═════ EXCERPTED RECORDS ═════
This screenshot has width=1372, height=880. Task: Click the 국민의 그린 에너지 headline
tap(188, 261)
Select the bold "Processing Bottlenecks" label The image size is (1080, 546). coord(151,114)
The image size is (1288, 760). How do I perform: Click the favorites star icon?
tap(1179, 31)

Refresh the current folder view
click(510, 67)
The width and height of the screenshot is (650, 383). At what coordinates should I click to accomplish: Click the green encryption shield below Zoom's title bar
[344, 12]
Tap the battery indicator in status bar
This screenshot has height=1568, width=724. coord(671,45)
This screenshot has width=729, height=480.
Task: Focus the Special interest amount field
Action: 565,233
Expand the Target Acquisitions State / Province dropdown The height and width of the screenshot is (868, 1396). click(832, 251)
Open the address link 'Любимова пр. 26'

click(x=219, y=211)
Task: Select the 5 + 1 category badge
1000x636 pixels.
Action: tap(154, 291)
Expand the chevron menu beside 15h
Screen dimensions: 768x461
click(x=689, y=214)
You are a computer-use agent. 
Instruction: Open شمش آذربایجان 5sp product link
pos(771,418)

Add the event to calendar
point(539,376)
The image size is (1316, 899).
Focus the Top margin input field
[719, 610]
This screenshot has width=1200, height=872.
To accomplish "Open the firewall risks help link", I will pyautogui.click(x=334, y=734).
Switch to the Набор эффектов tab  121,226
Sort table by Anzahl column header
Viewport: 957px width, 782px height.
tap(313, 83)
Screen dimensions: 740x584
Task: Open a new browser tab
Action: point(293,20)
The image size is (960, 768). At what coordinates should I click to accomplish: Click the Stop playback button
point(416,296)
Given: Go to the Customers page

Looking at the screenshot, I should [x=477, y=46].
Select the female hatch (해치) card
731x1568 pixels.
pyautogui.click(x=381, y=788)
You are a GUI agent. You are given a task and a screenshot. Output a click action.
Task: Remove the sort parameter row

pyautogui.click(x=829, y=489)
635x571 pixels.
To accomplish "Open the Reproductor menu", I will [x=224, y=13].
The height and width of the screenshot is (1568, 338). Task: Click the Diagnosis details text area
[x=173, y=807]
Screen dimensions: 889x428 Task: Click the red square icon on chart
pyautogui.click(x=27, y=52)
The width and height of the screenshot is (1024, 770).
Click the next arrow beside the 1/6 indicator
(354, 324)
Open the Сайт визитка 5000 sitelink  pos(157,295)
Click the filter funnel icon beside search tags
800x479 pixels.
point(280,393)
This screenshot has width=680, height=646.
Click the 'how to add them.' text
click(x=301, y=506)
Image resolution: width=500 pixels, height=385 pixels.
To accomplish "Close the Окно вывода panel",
═════
### ACTIVITY
If a line in the records contains "agent", report it.

### OUTPUT
You are a computer-use agent. 
You are a GUI agent. You are given a task and a screenshot. Output a click action.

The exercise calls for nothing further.